Yaşadığımız hayatı insansal noktadan anlama ve kavrama aracı olarak dilin, insan üzerinde yarattığı “baskı cazibesi” ortada.  Çevresindeki tüm belirsiz şeyleri; bir düzen algısı  içine sıralayıp belirginleştiren, anonimleştiren; birlikte kullanıma açan hayata da dönüştürendir dil.  Etkisini kaybederek ucuzlaşsa da; ortak  ve bireysel hayatlarımızı kendi üzerinden kavramlaştırabilen ve varedebilen bir büyü aracı hala… İnsanlarımızı oluşturduğu ortada… Kendi kültür dili ile düşünmek; kendinle ve çevresiyle iletişim kurma hakkı nefes almak gibi; tartışmasız bir hak.

Halkların kendi ilişkilerini yürütmede; “akıl ve sebep sonuç ilişkilerini” yürütmeden, dil ötesi büyülü bir sağduyuya sahip olduklarını biliyoruz…

Ne yapılabilir

Dil sembolü ile yürütülen çatışma ve yabancılaştırmaların; dışlayıcı siyasi bloklar ile, etnik dokuları ayrıştırıp örgütlemesi; küresel baskı dengeleri  ile ve öneminde düşünülmeli; siyasi sorumlulukları sergilenmelidir.

Bölge halkı, demokratik kitle örgütleri; yaşayan gerçek ve önceliklerini (ekonomik, sosyal, sağlık, kültürel) talep etme ve siyaseten temsil hakkını kullanmalıdır. Bu tabanlı ve çaplı ulusal takvimin, ülke geleneklerini, dengelerini zorlaması, oluşturmasında da bir sorun yoktur… Risk, küresel takvim ve ona bağlı seyir defterine eklenme dayatmaları ile ilgilidir…

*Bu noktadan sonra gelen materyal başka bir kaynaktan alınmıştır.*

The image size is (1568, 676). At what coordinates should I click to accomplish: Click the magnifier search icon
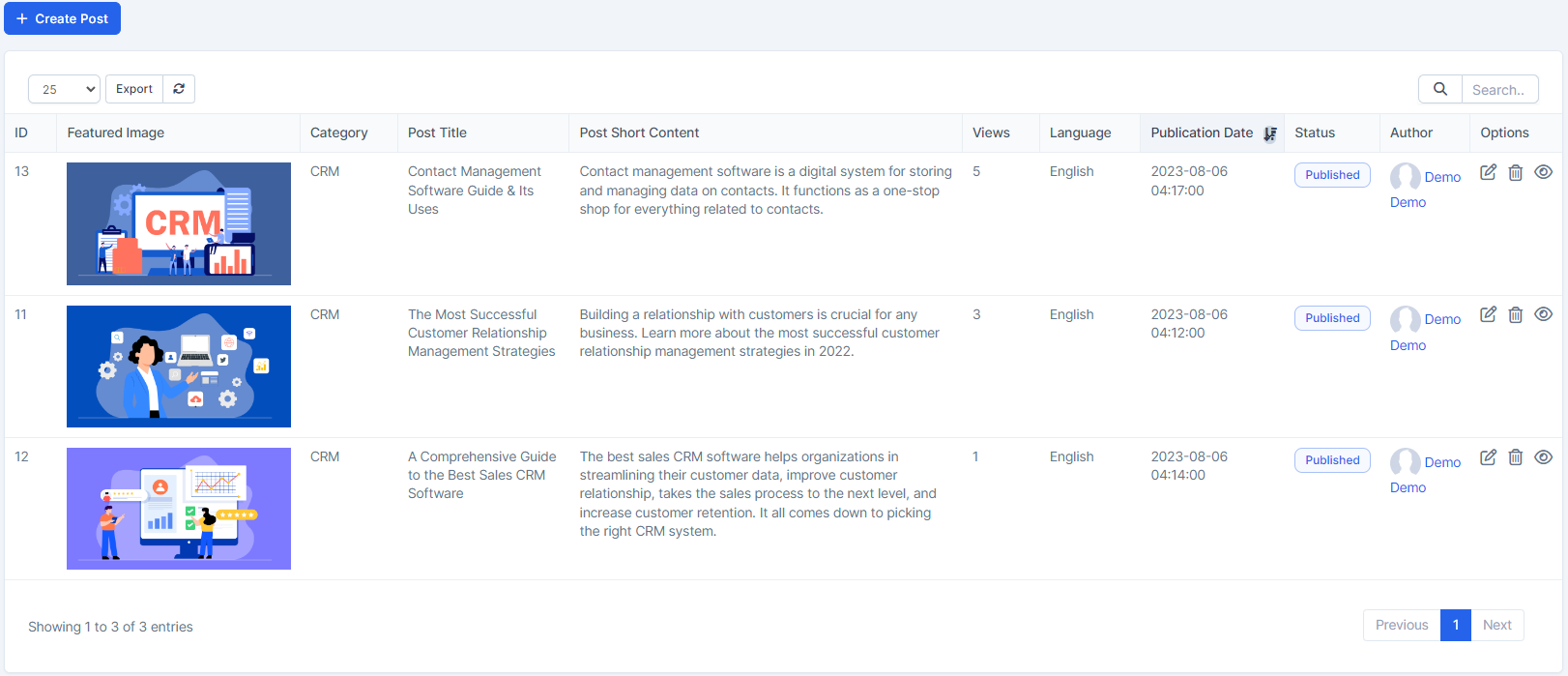click(1439, 89)
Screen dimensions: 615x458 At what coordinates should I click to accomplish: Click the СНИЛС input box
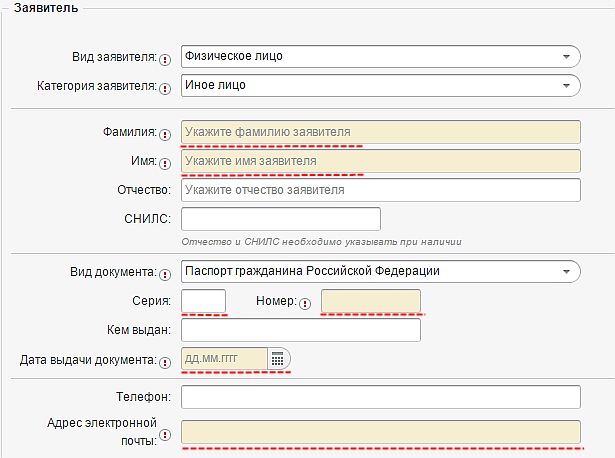(280, 219)

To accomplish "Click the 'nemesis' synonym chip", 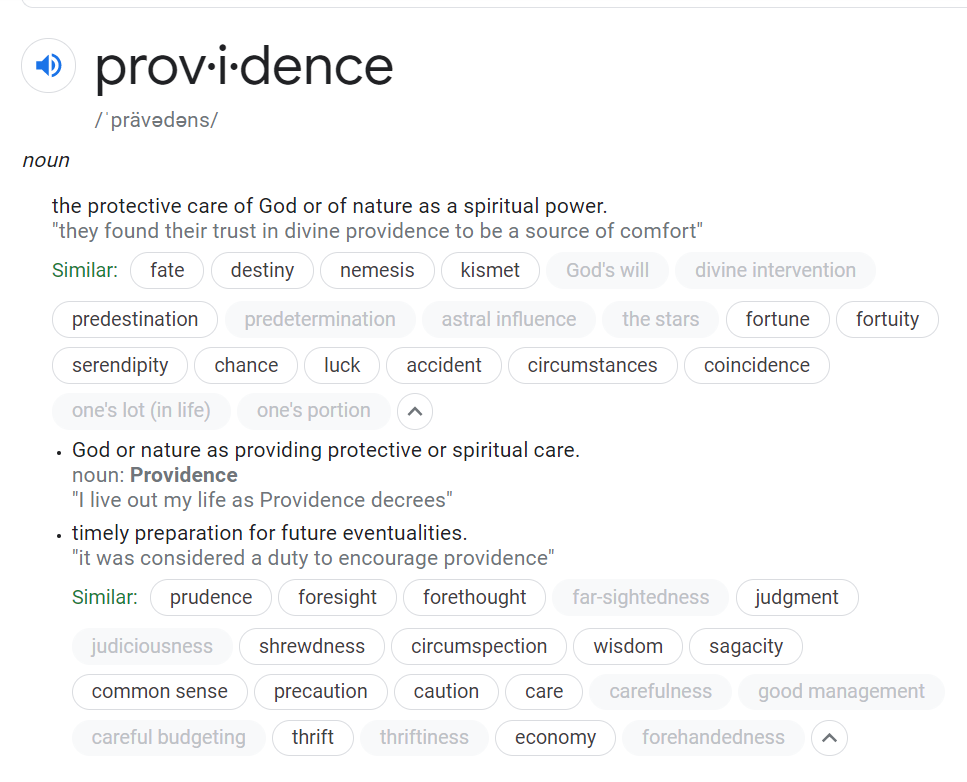I will tap(377, 270).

Demokratik taleplerin siyaset üzerinden biçimlenmesi, takvimlenmesi; “olgun toplumsal seslerle” dengelenerek yürütülmesi;  bilinçlenen ve aydınlanan toplumlar çağı süreci içinde evrensel kültürü geliştiricidir. Kuşkusuz bu durum “ulusal egemenlik ve bağımsızlık” enerjimizi gözetecek; bunu çok önemli bir değer ve süreç olarak öngörecektir…

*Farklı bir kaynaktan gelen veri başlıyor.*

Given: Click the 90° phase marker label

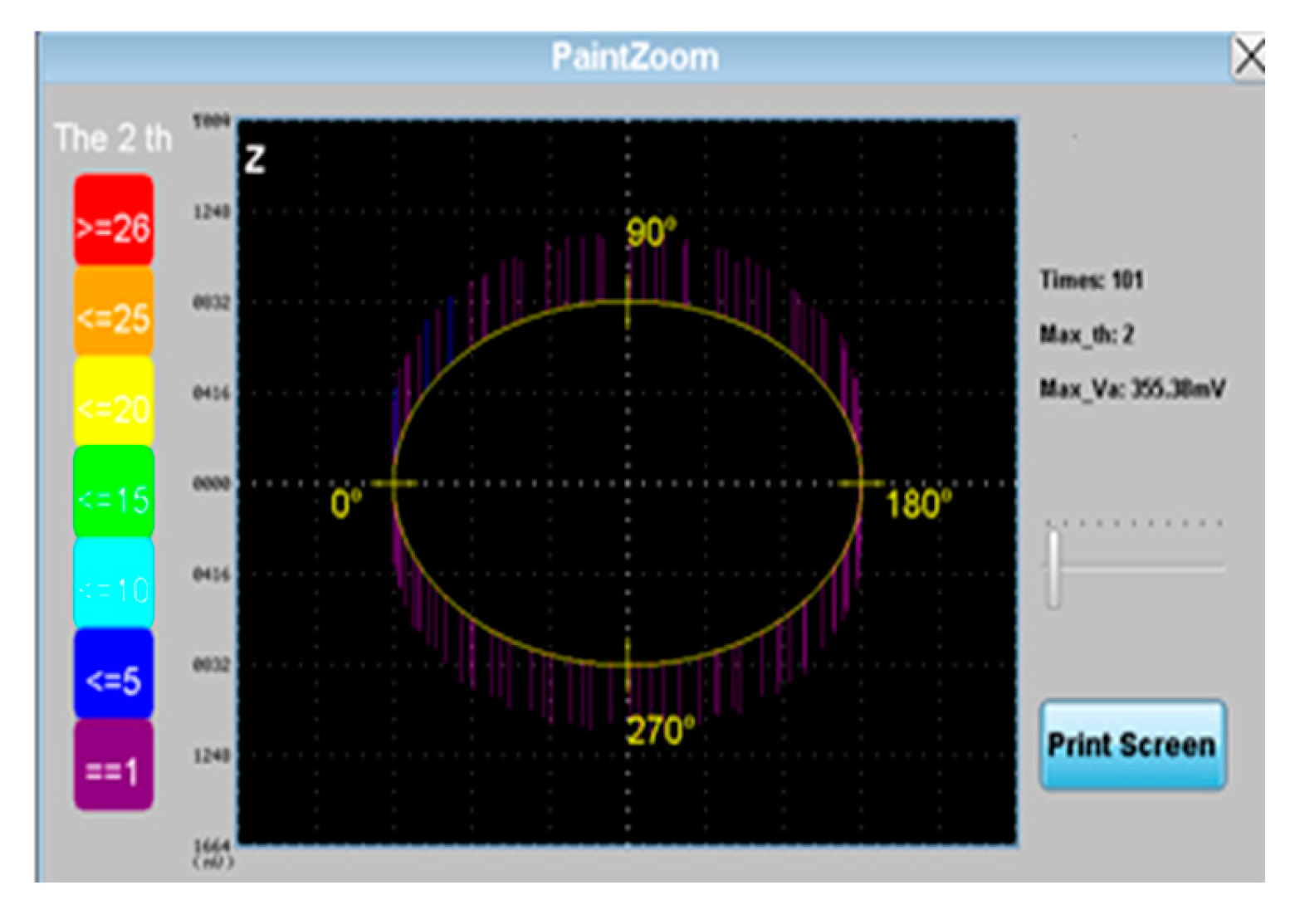Looking at the screenshot, I should (x=651, y=232).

Türkiye coğrafyasına,  küresel gömlek giydirme istemi, bölge halkının bölünme ve dönüştürülmesi; dışarıdan egemenliğe gönüllü olan ”demokratlaşma arzusu”, bir teslimiyet çizgisi ile, “tarihin tanıklığında”  yan yana durmaktadır…

Siyaset enerjisinin  bu yoldaki ulusal bağımsızlık için gösterdiği görülür karşı duruşlar, cesaret verici olmalıdır.  Tümdengelen baskın şablonunun parçası olarak; tüm olasılıkları ölçümlenmiş, hesaplanmış; dayatılmak ve yaratılmak istenen ortamı halklarımızın yurttaşlık, sağduyu ve kardeşlik duyguları ile aşacağız…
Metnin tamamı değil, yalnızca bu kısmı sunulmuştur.